Gnags - Live Vilde Kaniner Youtube video.
"Wild Rabbits" was never my favorite Gnags song, but dang, their new "yoo-hoo girl" (as Danes call background singers) is lovely.
Gnags, forty years on the stage, go guys.

Photos from today (updated)





The sign below made me laugh. The good word to new cancer victims is "not a good day?" Holy frig. (I actually like the picture too, even though it was a snapshot caused by the sign. And the camera Canon S90 handled the contrast well, there's detail in both the white sign in the sun and in the dark street in the shade.)

I like the "take-everywhere" camera. Put it in the thigh pocket in my combats and forget about it, and when I see a subject, whip it out (the camera, please). And in decent light the image quality is the same as a large camera.

Update:
... BTW, silly me: I have set the S90's control ring to control the zoom, and it runs in steps of the old major focal lengths-equivalents: 28mm, 35mm, 50mm, 85mm, 105mm. It seems a quicker way, correct or not, to get to the approximate focal lenth you want.
... And so today when photographing the church, the 85mm-equivalent (18mm) seemed just slightly too narrow, so I also photographed it in 50mm.
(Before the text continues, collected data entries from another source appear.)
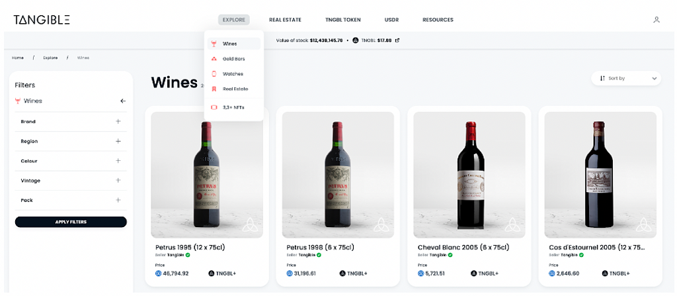Click the 3,3+ NFTs icon in menu
677x296 pixels.
coord(214,107)
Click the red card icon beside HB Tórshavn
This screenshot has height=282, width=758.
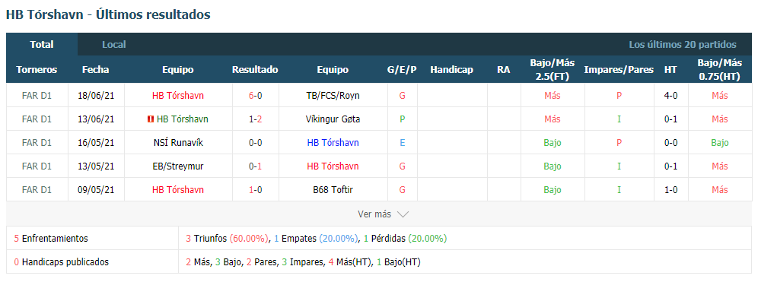click(151, 119)
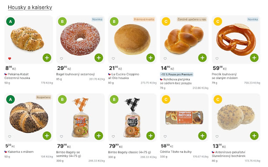Unfavorite the Celozrnná houska red heart
Image resolution: width=268 pixels, height=167 pixels.
pos(10,59)
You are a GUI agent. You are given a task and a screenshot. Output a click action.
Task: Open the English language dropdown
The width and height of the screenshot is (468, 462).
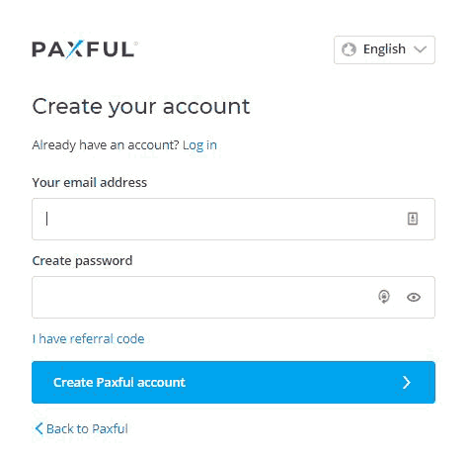coord(384,49)
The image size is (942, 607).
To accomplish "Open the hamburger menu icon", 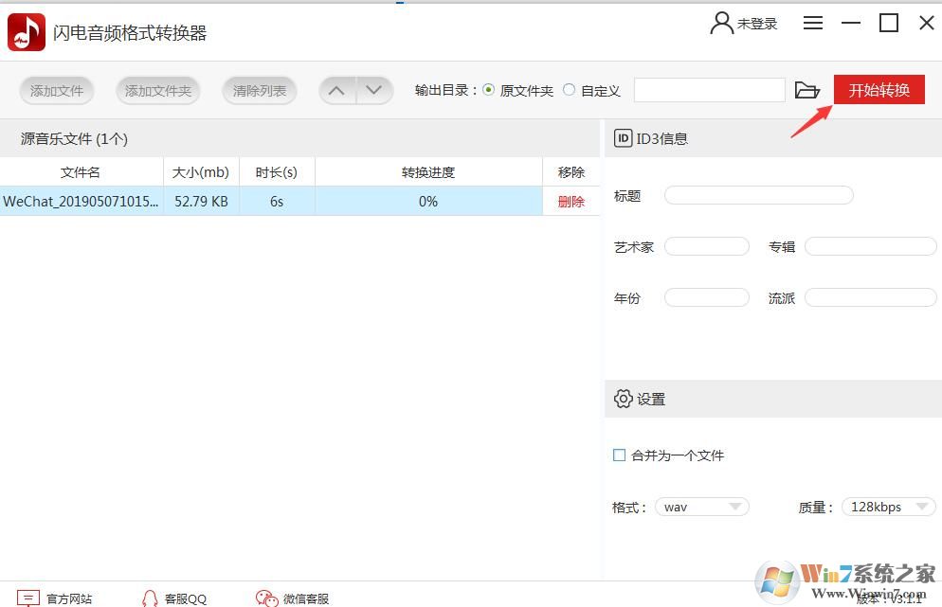I will pos(812,23).
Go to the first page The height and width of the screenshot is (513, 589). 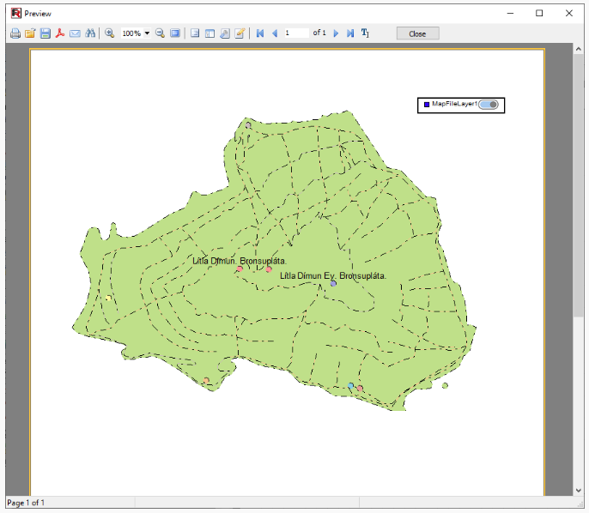[x=260, y=33]
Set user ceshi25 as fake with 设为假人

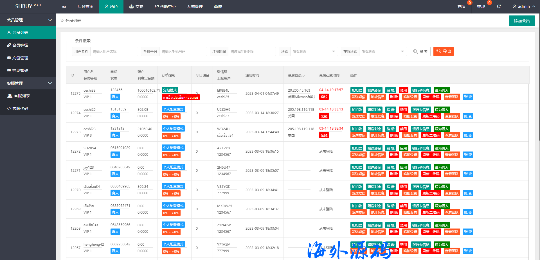point(441,110)
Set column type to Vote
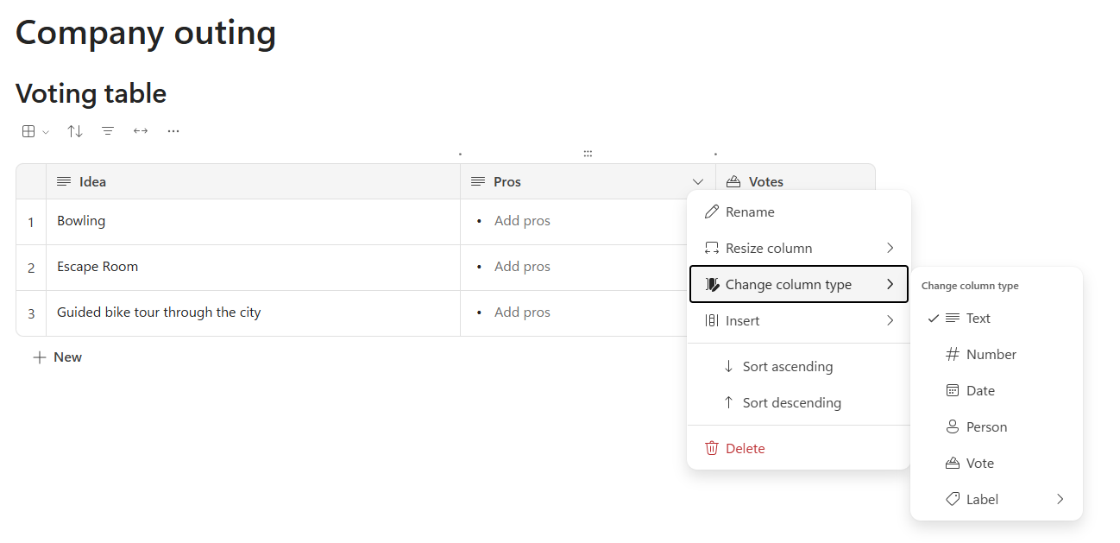The height and width of the screenshot is (543, 1120). point(979,464)
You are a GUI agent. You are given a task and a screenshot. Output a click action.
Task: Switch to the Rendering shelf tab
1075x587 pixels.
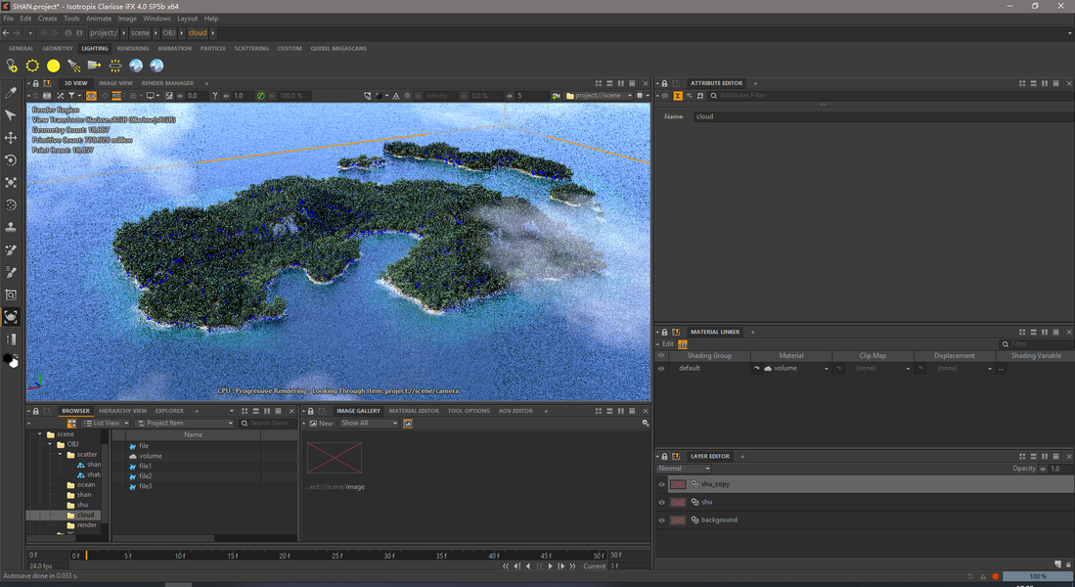pyautogui.click(x=133, y=48)
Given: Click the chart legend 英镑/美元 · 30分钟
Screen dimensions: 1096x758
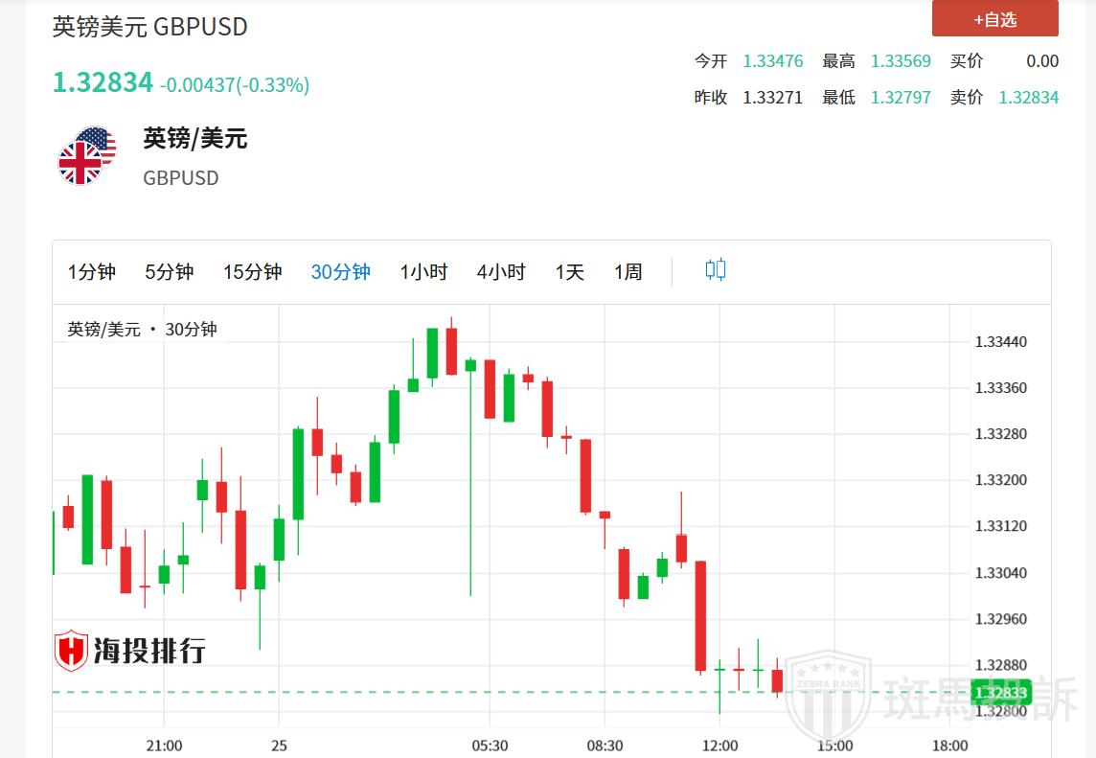Looking at the screenshot, I should click(143, 330).
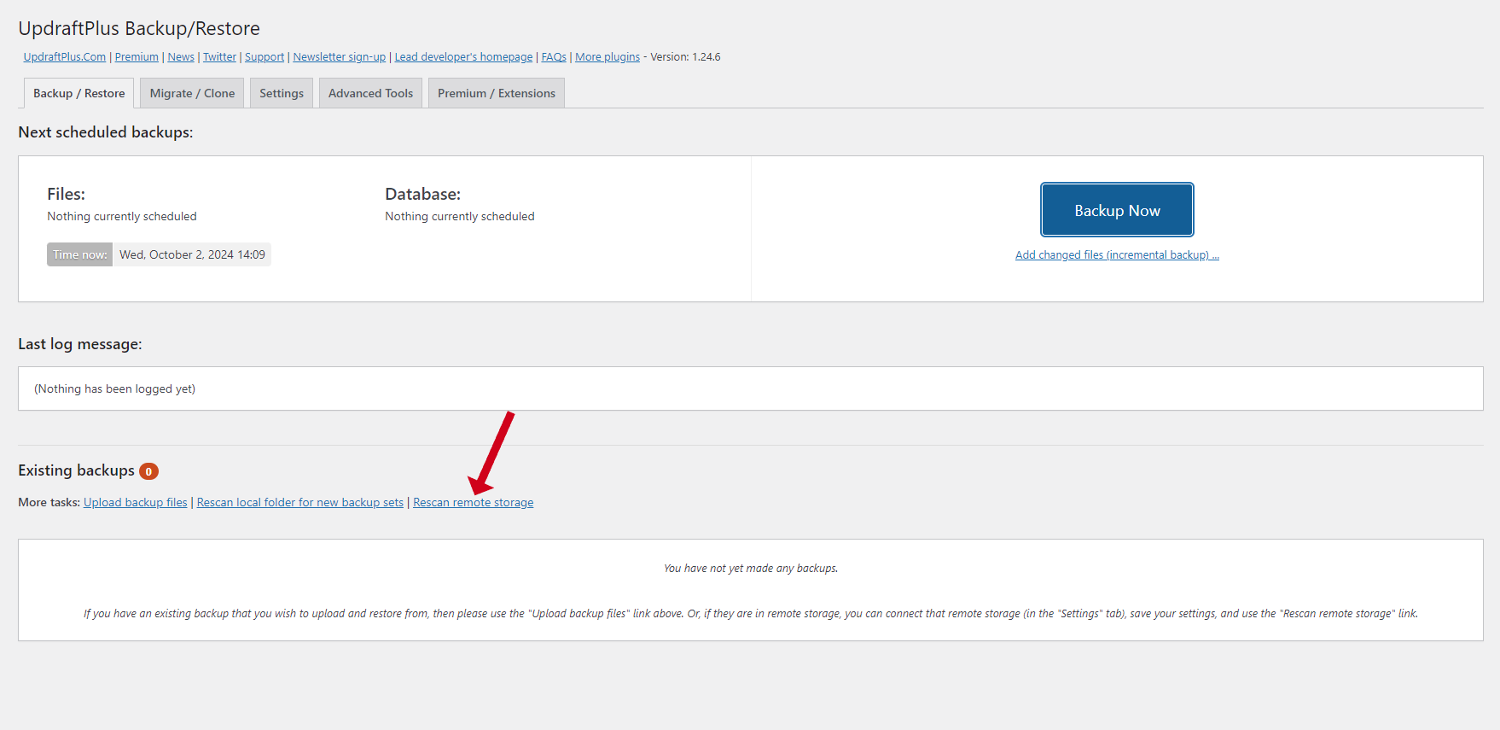1500x730 pixels.
Task: Rescan local folder for new backup sets
Action: click(x=299, y=503)

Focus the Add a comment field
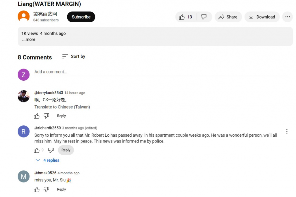(x=161, y=72)
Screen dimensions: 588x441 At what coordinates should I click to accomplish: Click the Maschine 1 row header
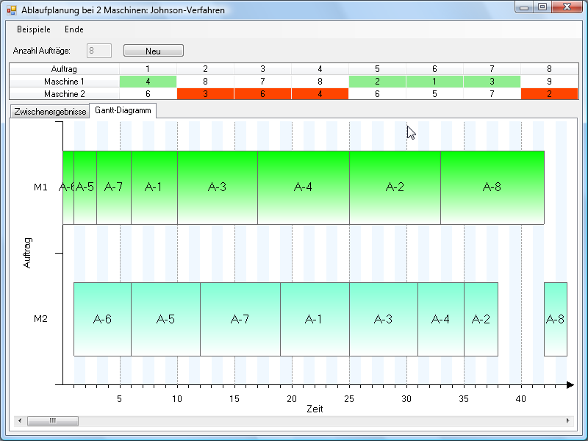[x=64, y=82]
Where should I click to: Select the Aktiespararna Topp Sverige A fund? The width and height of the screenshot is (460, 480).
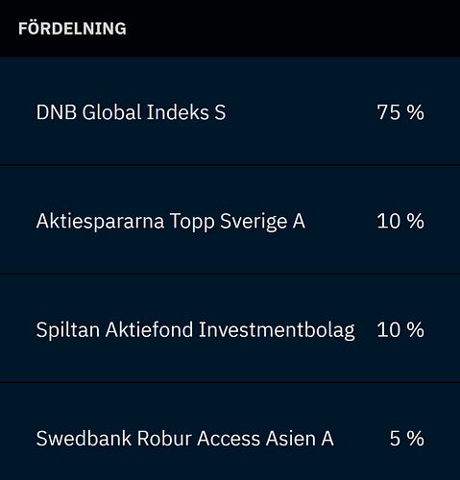click(171, 221)
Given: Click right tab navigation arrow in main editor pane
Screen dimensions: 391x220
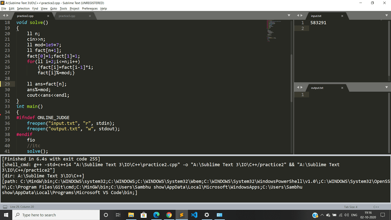Looking at the screenshot, I should click(7, 15).
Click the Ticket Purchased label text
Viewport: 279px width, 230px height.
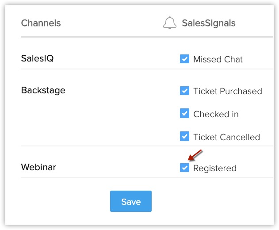click(228, 91)
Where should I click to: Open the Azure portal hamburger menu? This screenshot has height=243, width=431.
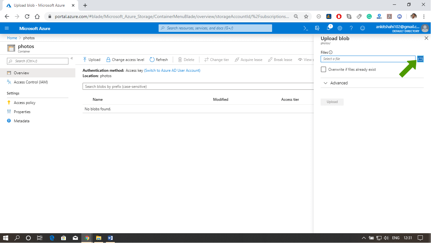(7, 28)
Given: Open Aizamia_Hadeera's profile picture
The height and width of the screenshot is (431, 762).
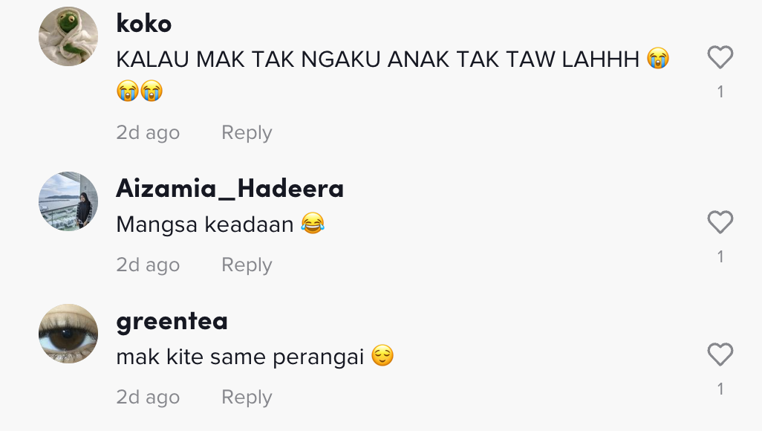Looking at the screenshot, I should pyautogui.click(x=68, y=201).
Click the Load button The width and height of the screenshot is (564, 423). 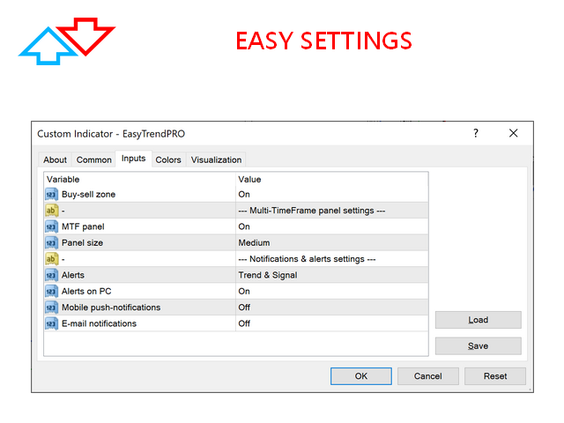point(478,320)
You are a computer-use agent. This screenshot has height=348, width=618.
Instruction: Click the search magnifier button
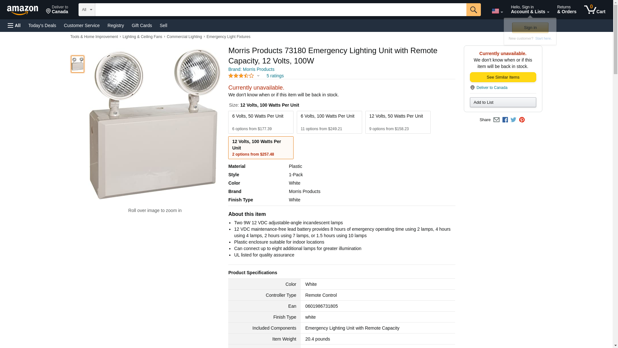click(473, 10)
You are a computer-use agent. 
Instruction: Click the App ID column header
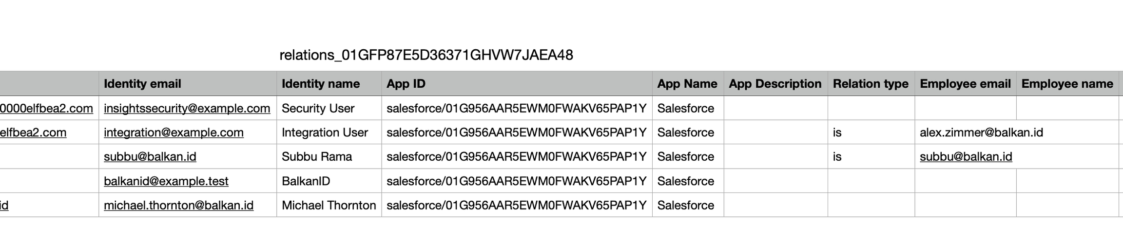coord(406,84)
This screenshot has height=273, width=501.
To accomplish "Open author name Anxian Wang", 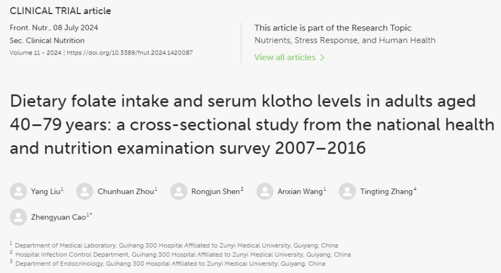I will pos(300,191).
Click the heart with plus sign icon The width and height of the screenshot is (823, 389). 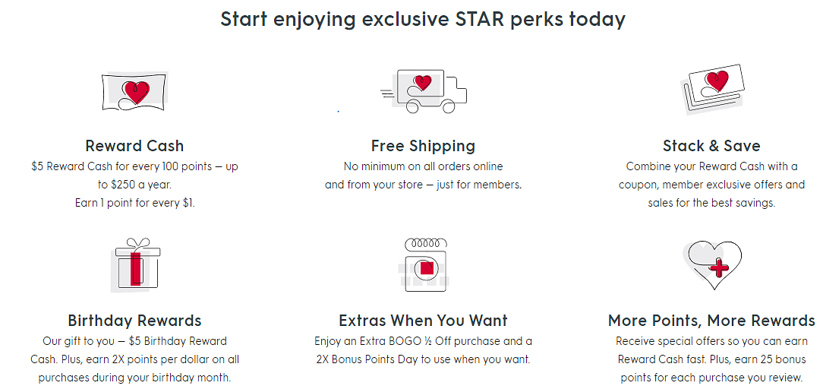click(x=711, y=264)
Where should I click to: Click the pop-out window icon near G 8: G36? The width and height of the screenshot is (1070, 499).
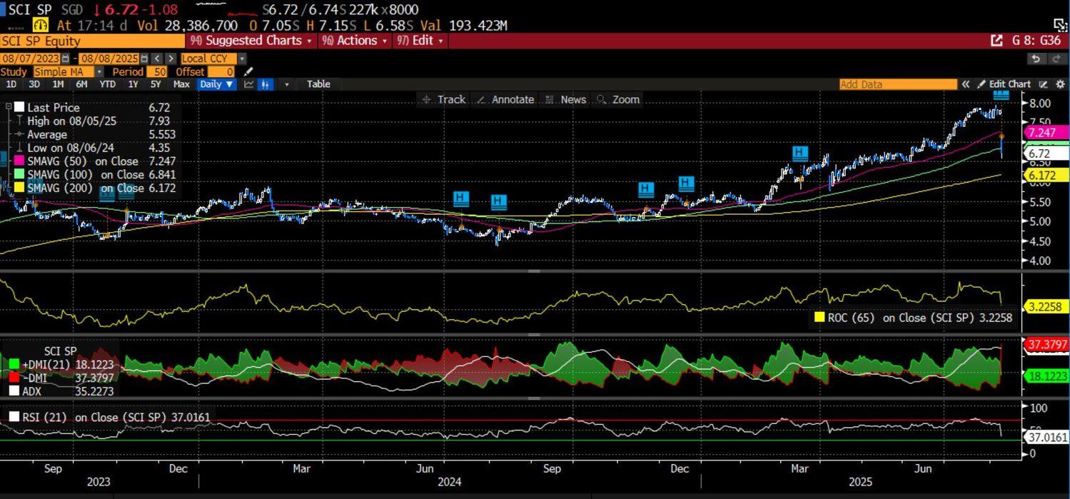click(996, 41)
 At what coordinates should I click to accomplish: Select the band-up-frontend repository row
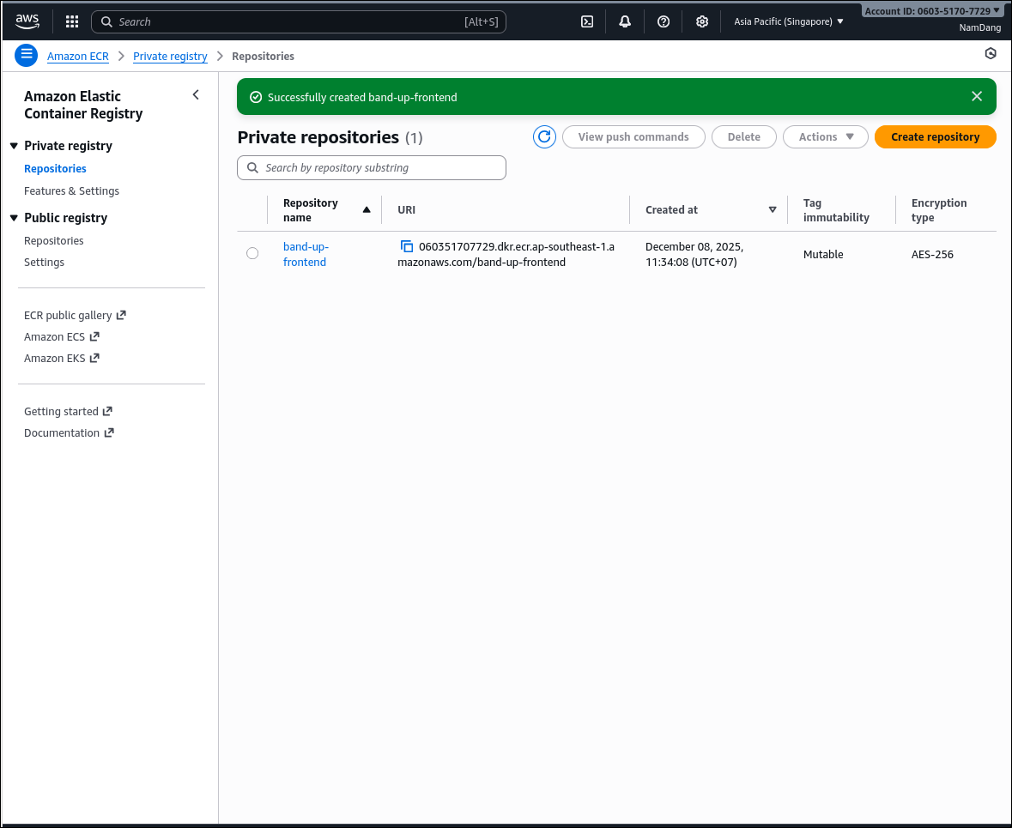[252, 253]
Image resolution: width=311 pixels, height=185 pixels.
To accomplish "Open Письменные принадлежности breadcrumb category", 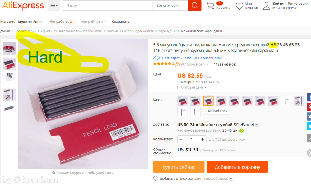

I'd plumb forgotten (standing on a tiny pedestrians island in the middle of a busy street) that I could fine-tune it with the regular zoom lever! (Not with easy precision, like all compacts, but still.) Weirdly, though, the zooms in the opposite direction from the lever, an unfortunate choice from Canon. (At least if you see the top of the ring to be the "direction" it is moving, which feels logical to me.)